The day itself started well. Taking the site happened smoothly and without any police interference. The atmosphere was very positive all along Bishopsgate – lots of discussion taking place between people, several groups playing music as well as space for workshops, a cake stall, compost loos and meditation. I once worked on this road so it felt especially good to set up tent under the huge city structures and enjoy the sun along with the slogans hung from the walls or chalked up on the street. Here are a few photos (not by me as I didn’t take a camera; images are from indymedia and the Climate Camp galleries):

 



I’m actually in the last one – look for a white sleeve holding onto a tent (happily they caught my most flattering angle).

Some media commentators have argued that the G20 summit was not the appropriate forum for discussion of climate change, but the policy makers urgently need to realise that we can’t fix the economy without addressing greenhouse gas emissions since it is our industries that generate the problem. It’s often repeated and always true: an economy built on infinite growth on a planet with finite resources will eventually collapse.

We were at the camp from the start until early evening when we had to leave for boring reasons. While we were there the police were very visible (along with riot vans parked alongside with their engines running) but not confrontational, and nor was anyone at the camp at all confrontational. There was also no vandalism. However, in the evening more riot police arrived (presumably freed up after the G20 Meltdown protest) and sealed the camp. I wasn’t there by this point but in this video you can see riot police surging into the southern end of the camp (where we had set up tent). (The people are chanting 'This is not a riot'. At this time people were not allowed to leave the camp from either end. Update: The Guardian has now covered the tactics.)

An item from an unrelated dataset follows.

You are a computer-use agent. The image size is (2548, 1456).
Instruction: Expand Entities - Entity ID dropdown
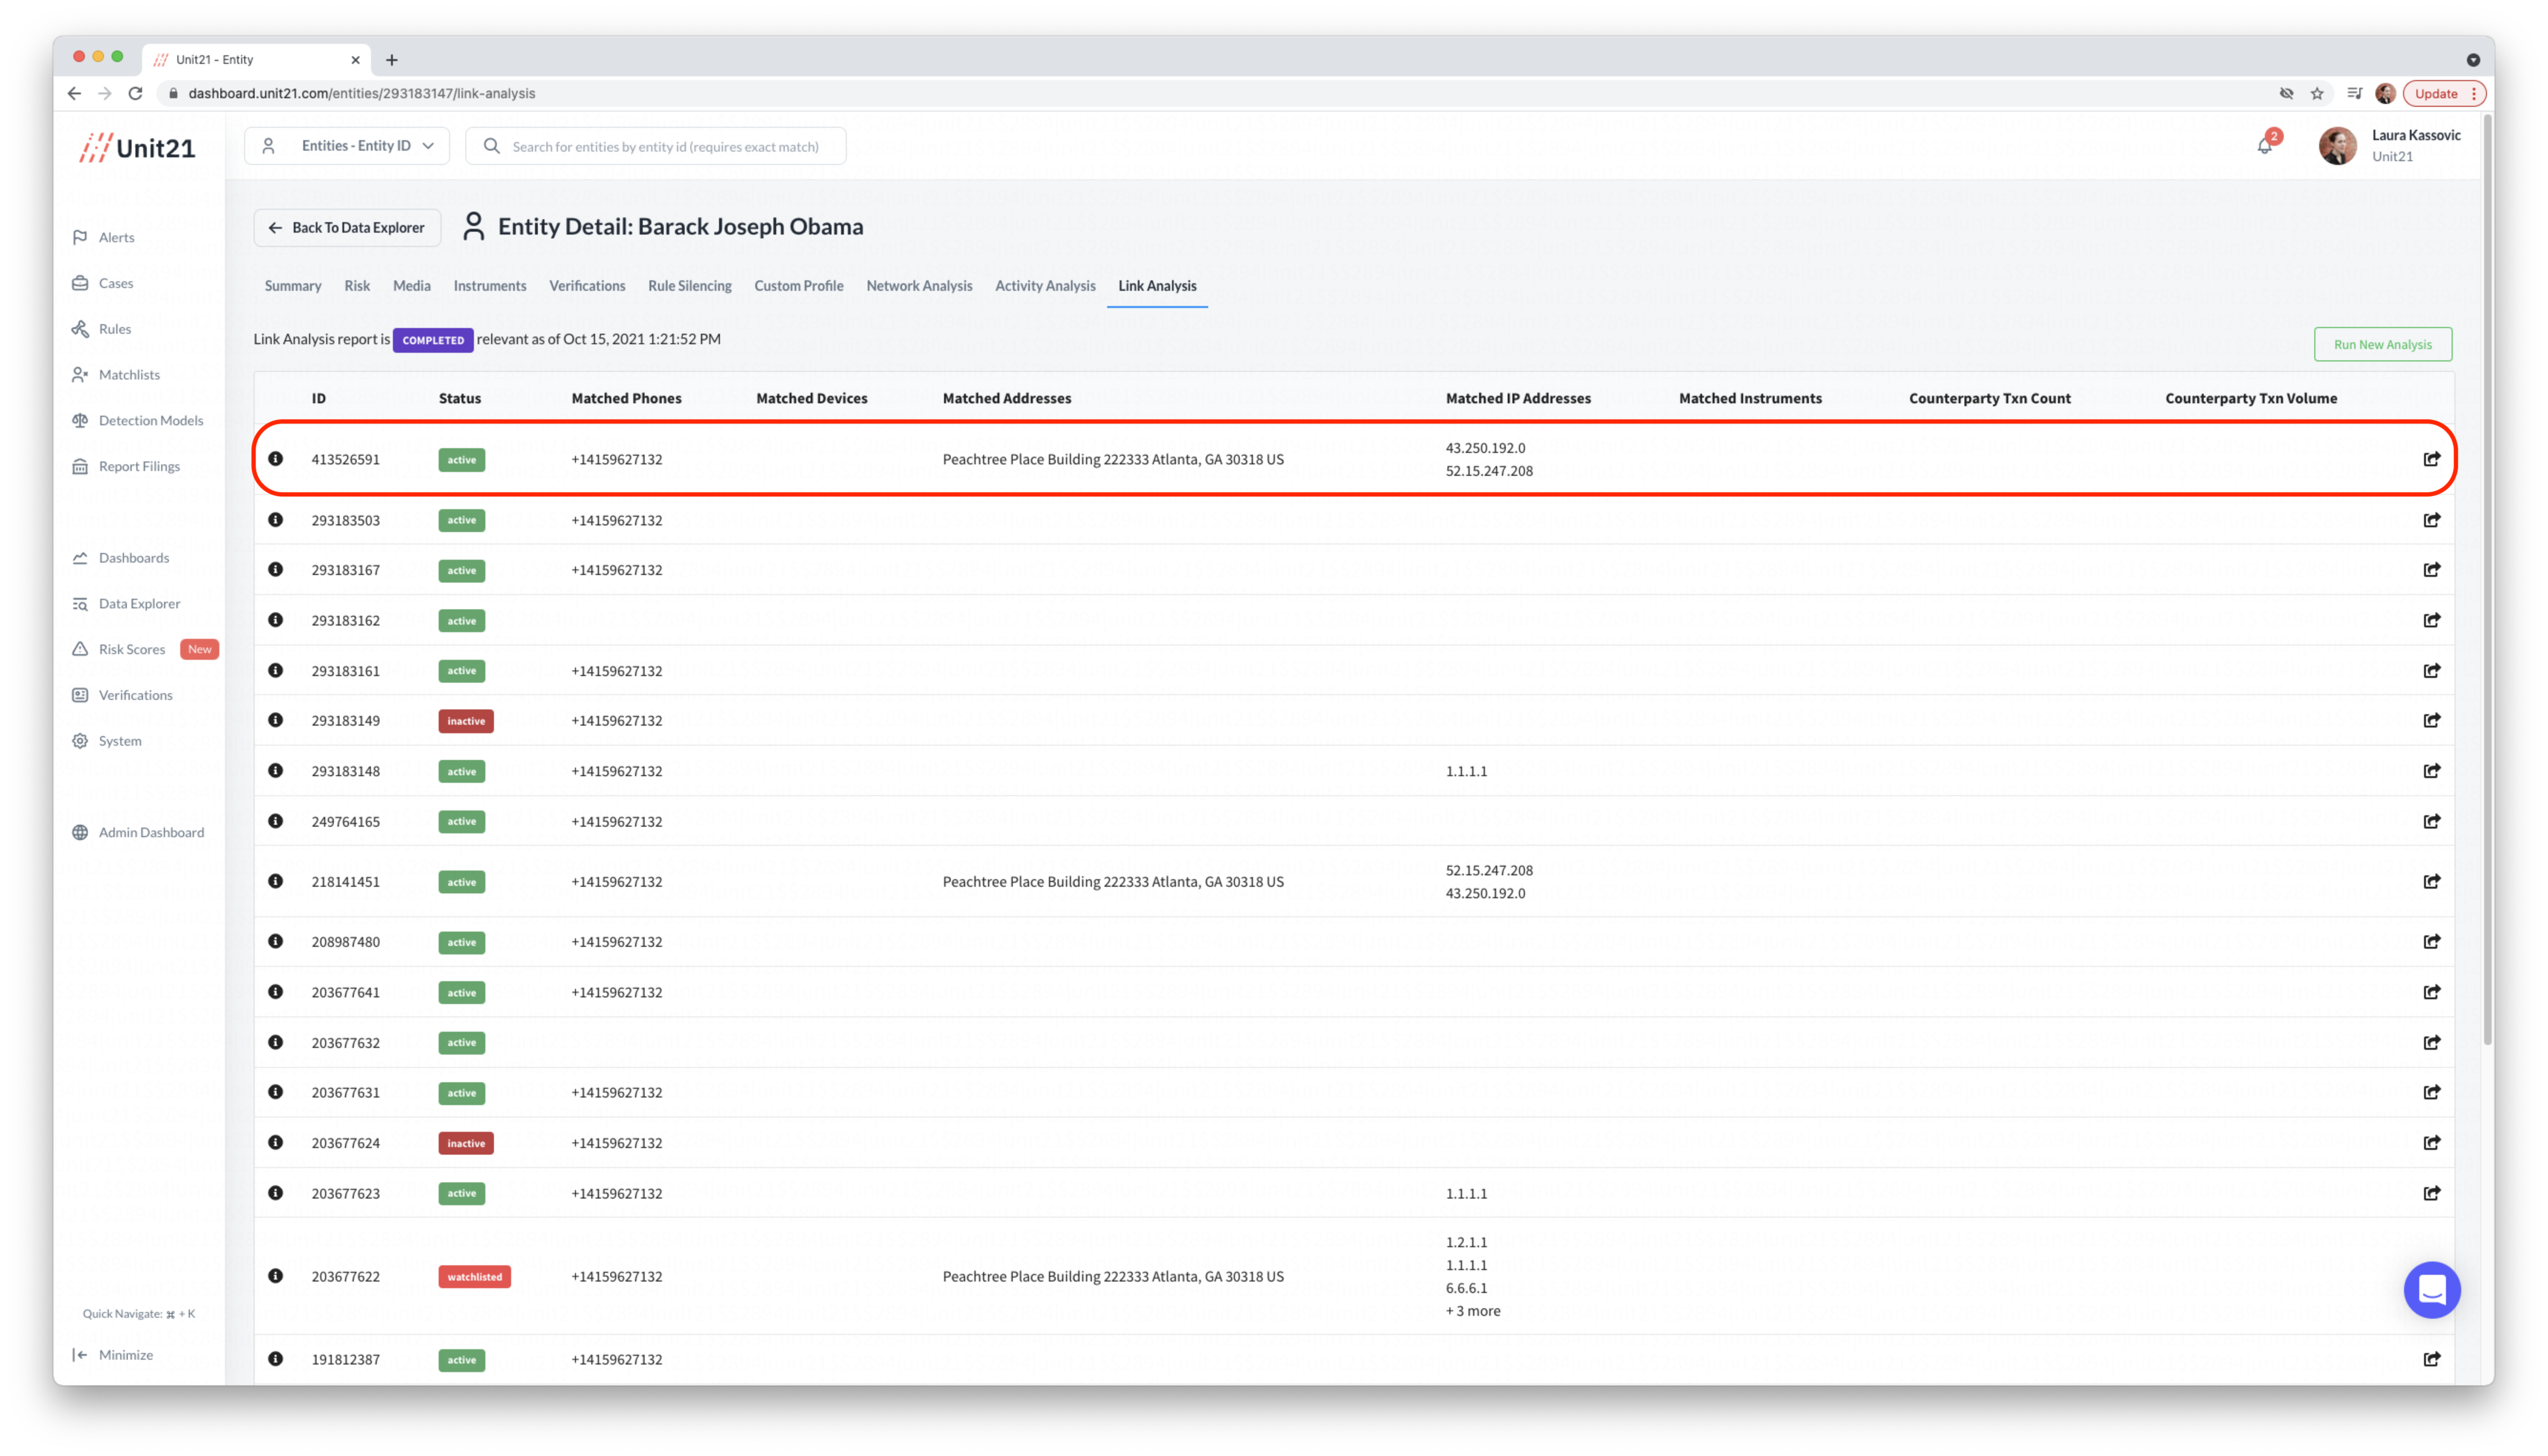[347, 146]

By midnight the camp had been aggressively cleared (using a combination of intimidation, trapping people in a shrinking space, batons and dogs). It’s important to stress that the campers were peaceful and focussed upon drawing attention to the climate emergency. The G20 Meltdown event has dominated coverage of the day’s protests, which is a shame since the Climate Camp was a very positive action and concentrated on what draws us together (basically, life on earth). There were hippies, children, people playing violins, people dressed as pandas, poets, scientists and schoolgirls (see photos), and everyone wanted to think about this:


It’s disturbing that our cities can’t make space for such an event.

[Update: Duncan Campbell has written a good article here about the police assault on the passer by who died at the G20 Meltdown. The Guardian's video footage shows a clear unprovoked attack by riot police on the man. I'm linking it because I had been unaware of how this event was covered in most of the media - The Sun thinks we were 'foaming at the mouth' and 'lurching' about in 'packs' apparently. Several times during the protests I thought how the many mobiles filming events probably helped keep police violence in check, another reason to keep an eye on the new Terror Laws that have already restricted our rights to film in public places and photograph police.]